## READING TEXT
......
The album received mixed to positive reviews by critics. Rolling Stone's Will Hermes considered the album a Latin pop version of Supernatural and that its music "remains an unmistakable, undeniable sound". Thom Jurek from AllMusic felt "Santana actually sounds hungry again" and stated that "while some of these cuts are forgettable, his inventive engagement with Latin pop here is not only successful, but satisfying". Billboard's Leila Cobo considered the album to be guitar-driven despite the many vocalists. Overall, she praised the album, but pointed a few songs that she considered not to have worked, such as "Feel It Coming Back", in which she felt that Diego Torres struggled with the language; and "Indy", in which Miguel's improvisations "lack structure and tend to meander". Jeremy Williams-Chalmers from So So Gay felt the album might "be the record that finally knocks Supernatural off its throne as Santana's definitive release" and considered it to be "everything a Santana record needs to be", while joining Cobo on criticizing Torres' English skills. The Independent's Nick Coleman said the album "contains a brightly recorded, punchy collection of 'Latin' beats and melodies, plus some rock, featuring a handful of distinguished guests and the familiar overflying drone of Carlos's own guitar obbligati" and that it "is certain to be a hit in its target territories".

Relix's Bill Murphy considered Carlos Santana's guitar playing in the album to be the "best he's done in decades" and felt that "where too many cooks may have overwhelmed Supernatural, Corazón simmers with spicy variety". Jon Pareles, writing for The New York Times, considered the songs to be radio-aimed and described the contrast between Santana's guitar and the guest singers vocals as follows: "The way Mr. Santana answers the lyrics and grapples for the foreground until verse and chorus gave way to full-fledged guitar solos is the audio equivalent of photobombing the lead vocal. Luckily, Mr. Santana's guitar can be as impassioned as any singer's voice." However, he considered some tracks (such as "Oye 2014" and "Yo Soy La Luz") to be "awkward moments".
......
## COLLECTED MATERIAL

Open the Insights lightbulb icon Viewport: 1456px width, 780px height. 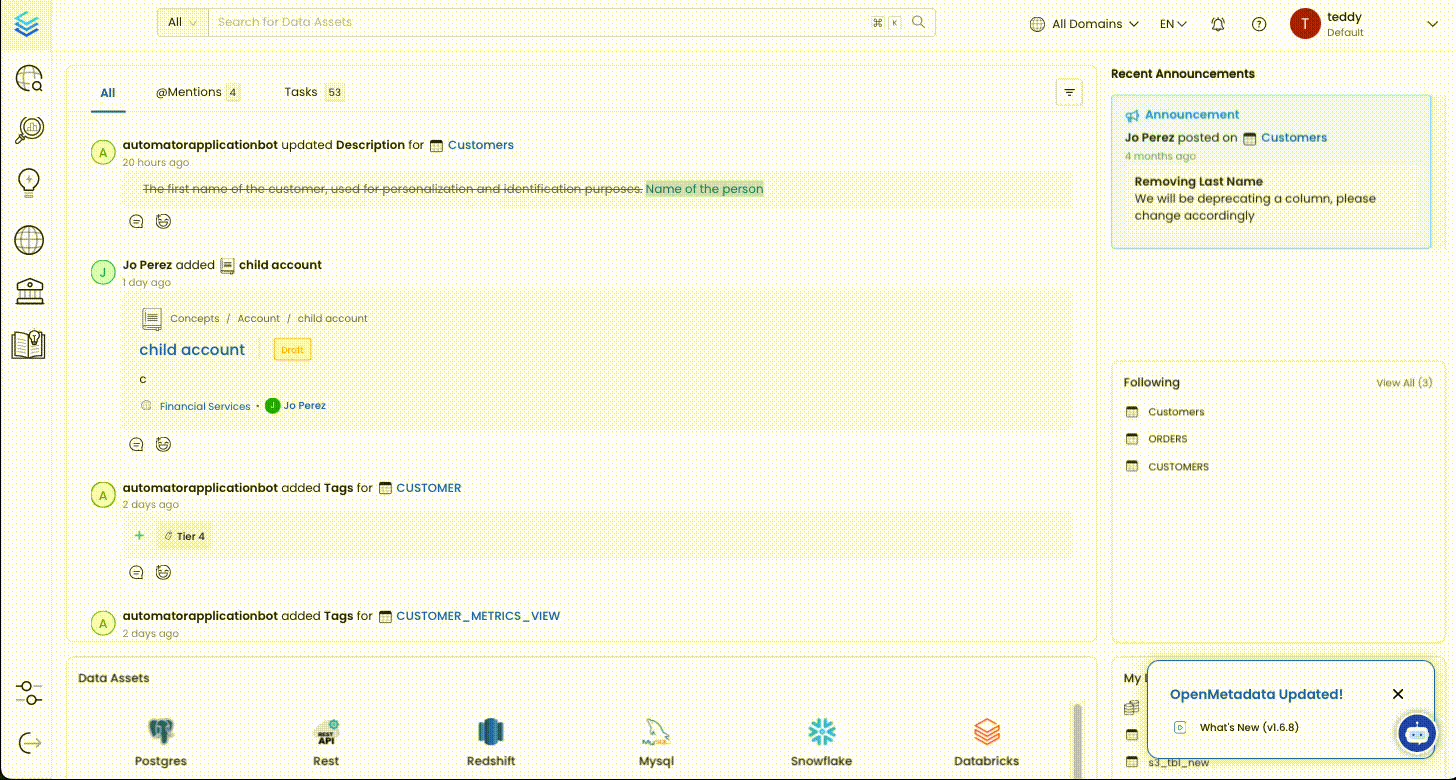coord(29,182)
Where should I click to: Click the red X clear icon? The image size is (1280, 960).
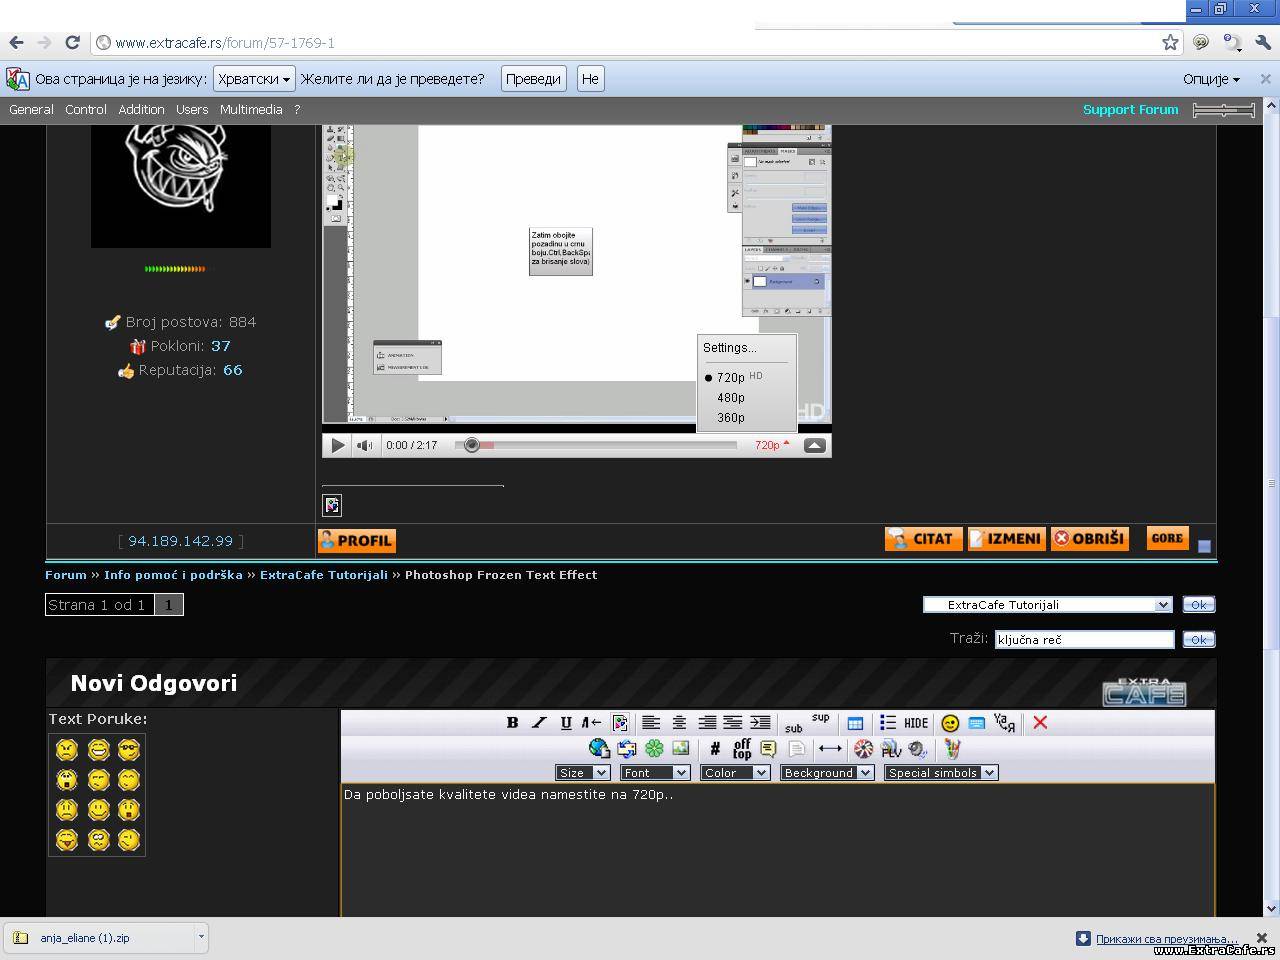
......
## DIRECTIVES
1. From the passage on reviews of Corazón, list every publication whose critic is quoted or summarized.
2. Answer these from the passage on reviews of Corazón:
(a) Which singer did Leila Cobo feel struggled with the language, and on which song?
(b) Which two tracks did Jon Pareles call "awkward moments"?
(c) Will Hermes called the album a Latin pop version of which other album?
3. Proceed with the passage on reviews of Corazón, picking up after its final sentence.

## PER-TASK ANSWERS
1. Rolling Stone, AllMusic, Billboard, So So Gay, The Independent, Relix, The New York Times

2.
(a) Diego Torres, on "Feel It Coming Back"
(b) "Oye 2014" and "Yo Soy La Luz"
(c) Supernatural

3.
Writing for New York Daily News, Jim Farber was not so impressed by the album. He criticized it being promoted as a Latin pop album while having half of its lyrics in English. He also saw negatively the artists chosen for this album: "Santana's glistening leads compete with, rather than complement, these artists. [...] Latin alternative music features so many artists who would have paired better with Santana's style. [...] Wrangling artists like those would have made this album a true first". Ultimate Guitar Archive's team felt Santana himself had little space in some of the songs and considered the album to be "a compilation of well formulated, radio-friendly Latino pop which often times ends up sounding somewhat bizarre". They also labeled the lyrics as "repetitive" and concluded by saying: "The outcome which appears on [...] Corazon falls short of any preset expectations. [...] Considering the album's pop-driven outcome it leaves the listener puzzled as to where Santana was hoping to proceed with this effort".

Accolades 
The album was nominated for Best Contemporary Pop Vocal Album at the Latin Grammy Awards of 2014.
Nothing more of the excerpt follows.